[Opening Exercise data section]
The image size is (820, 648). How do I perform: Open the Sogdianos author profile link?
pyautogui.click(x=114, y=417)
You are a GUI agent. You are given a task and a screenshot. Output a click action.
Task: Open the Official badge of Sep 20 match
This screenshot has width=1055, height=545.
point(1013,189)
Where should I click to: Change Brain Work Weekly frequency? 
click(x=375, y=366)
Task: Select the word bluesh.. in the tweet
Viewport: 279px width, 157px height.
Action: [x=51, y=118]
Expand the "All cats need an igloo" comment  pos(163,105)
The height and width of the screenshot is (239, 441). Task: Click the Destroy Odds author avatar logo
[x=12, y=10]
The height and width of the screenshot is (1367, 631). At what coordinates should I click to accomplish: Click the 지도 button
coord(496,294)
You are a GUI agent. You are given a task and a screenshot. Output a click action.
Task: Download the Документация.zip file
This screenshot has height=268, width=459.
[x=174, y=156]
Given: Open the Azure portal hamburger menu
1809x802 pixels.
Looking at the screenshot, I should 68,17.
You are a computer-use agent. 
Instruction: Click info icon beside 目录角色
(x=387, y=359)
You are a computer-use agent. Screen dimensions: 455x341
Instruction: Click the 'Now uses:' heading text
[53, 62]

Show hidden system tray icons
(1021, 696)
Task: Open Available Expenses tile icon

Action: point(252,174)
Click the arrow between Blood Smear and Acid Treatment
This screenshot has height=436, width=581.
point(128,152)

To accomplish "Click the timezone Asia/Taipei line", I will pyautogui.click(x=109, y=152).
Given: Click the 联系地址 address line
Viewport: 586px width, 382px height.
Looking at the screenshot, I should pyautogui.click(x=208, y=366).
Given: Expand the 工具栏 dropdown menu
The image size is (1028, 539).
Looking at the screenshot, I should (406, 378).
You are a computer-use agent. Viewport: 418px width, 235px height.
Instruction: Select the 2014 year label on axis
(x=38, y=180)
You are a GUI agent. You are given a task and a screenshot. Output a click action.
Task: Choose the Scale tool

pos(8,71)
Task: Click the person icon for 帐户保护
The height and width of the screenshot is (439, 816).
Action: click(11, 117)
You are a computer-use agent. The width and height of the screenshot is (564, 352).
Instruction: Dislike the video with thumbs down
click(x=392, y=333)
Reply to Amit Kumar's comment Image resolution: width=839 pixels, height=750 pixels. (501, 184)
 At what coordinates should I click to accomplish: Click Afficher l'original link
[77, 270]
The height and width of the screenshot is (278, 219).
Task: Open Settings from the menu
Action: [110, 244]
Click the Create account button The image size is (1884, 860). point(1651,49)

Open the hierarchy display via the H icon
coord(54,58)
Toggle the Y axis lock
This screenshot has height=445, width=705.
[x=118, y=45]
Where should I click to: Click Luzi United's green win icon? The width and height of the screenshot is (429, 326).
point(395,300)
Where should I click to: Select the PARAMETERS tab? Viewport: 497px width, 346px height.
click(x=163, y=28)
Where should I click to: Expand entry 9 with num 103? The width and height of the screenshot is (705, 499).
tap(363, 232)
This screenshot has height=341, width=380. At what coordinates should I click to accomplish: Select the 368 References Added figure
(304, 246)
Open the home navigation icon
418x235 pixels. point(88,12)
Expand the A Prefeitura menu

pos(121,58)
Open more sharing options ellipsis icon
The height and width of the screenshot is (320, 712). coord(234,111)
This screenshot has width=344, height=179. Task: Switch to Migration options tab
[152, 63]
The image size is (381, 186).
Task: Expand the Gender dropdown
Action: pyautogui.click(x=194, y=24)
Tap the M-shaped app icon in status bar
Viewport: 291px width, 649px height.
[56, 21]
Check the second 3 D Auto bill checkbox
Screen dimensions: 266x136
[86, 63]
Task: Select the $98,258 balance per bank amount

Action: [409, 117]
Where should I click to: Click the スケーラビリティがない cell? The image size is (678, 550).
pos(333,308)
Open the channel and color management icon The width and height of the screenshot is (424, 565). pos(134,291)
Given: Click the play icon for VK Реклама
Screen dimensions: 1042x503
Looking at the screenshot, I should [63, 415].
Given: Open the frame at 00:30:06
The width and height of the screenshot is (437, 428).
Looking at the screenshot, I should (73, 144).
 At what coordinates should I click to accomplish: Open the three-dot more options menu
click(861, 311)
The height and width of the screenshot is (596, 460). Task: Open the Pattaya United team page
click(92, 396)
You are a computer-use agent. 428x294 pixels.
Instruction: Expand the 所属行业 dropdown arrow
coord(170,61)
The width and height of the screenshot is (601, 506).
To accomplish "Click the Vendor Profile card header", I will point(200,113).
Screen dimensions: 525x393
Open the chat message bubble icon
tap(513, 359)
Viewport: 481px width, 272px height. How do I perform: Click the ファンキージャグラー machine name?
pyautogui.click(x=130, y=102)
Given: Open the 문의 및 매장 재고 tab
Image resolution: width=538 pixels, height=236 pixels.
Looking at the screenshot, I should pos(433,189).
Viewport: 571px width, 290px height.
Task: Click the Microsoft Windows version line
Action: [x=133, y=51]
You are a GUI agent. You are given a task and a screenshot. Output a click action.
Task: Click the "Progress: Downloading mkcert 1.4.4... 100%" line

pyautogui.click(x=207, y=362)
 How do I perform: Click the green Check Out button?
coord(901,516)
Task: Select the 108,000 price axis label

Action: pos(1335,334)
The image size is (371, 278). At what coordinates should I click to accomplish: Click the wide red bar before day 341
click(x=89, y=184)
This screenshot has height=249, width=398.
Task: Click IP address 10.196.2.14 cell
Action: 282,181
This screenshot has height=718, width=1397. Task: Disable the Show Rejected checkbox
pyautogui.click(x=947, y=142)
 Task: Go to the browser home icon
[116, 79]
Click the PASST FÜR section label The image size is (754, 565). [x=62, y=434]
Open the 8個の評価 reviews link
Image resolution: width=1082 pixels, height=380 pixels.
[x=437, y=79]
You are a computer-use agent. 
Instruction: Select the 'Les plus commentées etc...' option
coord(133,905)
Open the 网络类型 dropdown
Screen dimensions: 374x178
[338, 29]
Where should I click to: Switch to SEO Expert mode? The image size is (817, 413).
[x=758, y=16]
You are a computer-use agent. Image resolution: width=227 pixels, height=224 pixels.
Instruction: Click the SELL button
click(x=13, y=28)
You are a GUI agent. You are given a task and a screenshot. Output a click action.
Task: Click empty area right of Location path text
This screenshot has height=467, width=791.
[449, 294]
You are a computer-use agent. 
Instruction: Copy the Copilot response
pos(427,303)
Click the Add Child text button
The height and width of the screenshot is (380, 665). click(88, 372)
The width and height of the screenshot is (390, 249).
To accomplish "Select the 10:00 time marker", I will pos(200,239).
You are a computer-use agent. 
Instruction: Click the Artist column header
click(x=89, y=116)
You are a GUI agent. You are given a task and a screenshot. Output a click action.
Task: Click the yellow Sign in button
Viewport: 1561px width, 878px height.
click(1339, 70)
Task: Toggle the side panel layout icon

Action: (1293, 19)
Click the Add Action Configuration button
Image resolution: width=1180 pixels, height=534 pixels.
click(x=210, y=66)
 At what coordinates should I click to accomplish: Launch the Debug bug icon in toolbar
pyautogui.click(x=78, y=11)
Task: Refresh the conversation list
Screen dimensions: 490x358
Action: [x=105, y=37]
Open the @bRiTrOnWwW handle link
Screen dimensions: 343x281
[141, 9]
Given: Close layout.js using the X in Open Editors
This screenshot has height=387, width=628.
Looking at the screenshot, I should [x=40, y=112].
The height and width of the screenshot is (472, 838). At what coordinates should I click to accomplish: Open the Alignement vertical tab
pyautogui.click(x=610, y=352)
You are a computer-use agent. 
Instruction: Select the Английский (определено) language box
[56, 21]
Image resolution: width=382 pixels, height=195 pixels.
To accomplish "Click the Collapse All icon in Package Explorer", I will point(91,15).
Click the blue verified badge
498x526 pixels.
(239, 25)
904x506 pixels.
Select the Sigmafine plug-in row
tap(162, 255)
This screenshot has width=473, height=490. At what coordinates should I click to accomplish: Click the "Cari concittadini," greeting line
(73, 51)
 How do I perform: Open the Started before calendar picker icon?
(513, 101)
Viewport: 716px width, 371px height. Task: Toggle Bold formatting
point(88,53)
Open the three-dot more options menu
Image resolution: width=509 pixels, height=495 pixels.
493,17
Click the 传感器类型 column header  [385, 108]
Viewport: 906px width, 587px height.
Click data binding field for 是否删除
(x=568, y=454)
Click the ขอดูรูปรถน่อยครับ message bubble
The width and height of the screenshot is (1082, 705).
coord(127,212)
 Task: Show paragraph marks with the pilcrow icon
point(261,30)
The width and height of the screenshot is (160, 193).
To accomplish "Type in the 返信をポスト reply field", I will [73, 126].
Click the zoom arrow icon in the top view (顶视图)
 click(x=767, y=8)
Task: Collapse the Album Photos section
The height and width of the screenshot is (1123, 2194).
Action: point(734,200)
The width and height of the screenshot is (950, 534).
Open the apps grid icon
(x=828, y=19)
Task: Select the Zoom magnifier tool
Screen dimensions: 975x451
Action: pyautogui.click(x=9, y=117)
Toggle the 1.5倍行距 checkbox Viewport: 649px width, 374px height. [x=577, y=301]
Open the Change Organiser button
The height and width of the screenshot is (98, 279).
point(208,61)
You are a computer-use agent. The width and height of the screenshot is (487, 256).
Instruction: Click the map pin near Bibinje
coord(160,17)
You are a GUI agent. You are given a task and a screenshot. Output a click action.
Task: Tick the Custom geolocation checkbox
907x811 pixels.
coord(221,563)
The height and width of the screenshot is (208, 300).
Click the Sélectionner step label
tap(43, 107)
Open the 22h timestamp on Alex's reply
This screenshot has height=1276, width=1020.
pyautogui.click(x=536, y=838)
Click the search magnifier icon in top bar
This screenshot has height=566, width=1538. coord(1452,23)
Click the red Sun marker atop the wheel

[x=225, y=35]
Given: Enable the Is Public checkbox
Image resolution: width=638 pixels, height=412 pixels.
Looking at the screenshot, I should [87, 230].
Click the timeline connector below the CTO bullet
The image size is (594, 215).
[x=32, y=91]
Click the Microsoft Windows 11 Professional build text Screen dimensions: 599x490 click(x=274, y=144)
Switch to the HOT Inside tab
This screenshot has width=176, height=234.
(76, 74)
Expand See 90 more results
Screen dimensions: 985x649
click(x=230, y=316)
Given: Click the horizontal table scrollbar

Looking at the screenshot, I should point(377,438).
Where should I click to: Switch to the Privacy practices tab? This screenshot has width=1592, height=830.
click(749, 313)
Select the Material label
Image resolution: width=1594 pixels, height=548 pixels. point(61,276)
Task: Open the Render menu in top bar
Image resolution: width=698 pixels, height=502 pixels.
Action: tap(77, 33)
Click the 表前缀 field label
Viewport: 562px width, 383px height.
[Closing Exercise data section]
Task statement: What are the lines, exactly as written above, from the line with "Given: Close layout.js" to the line with "Click the ขอดูรูปรถน่อยครับ message bubble", both included? Output only those.

Result of this task:
Given: Close layout.js using the X in Open Editors
This screenshot has height=387, width=628.
Looking at the screenshot, I should [x=40, y=112].
The height and width of the screenshot is (472, 838). At what coordinates should I click to accomplish: Open the Alignement vertical tab
pyautogui.click(x=610, y=352)
You are a computer-use agent. 
Instruction: Select the Английский (определено) language box
[56, 21]
Image resolution: width=382 pixels, height=195 pixels.
To accomplish "Click the Collapse All icon in Package Explorer", I will point(91,15).
Click the blue verified badge
498x526 pixels.
(239, 25)
904x506 pixels.
Select the Sigmafine plug-in row
tap(162, 255)
This screenshot has width=473, height=490. At what coordinates should I click to accomplish: Click the "Cari concittadini," greeting line
(73, 51)
 How do I perform: Open the Started before calendar picker icon?
(513, 101)
Viewport: 716px width, 371px height. Task: Toggle Bold formatting
point(88,53)
Open the three-dot more options menu
Image resolution: width=509 pixels, height=495 pixels.
493,17
Click the 传感器类型 column header  [385, 108]
Viewport: 906px width, 587px height.
Click data binding field for 是否删除
(x=568, y=454)
Click the ขอดูรูปรถน่อยครับ message bubble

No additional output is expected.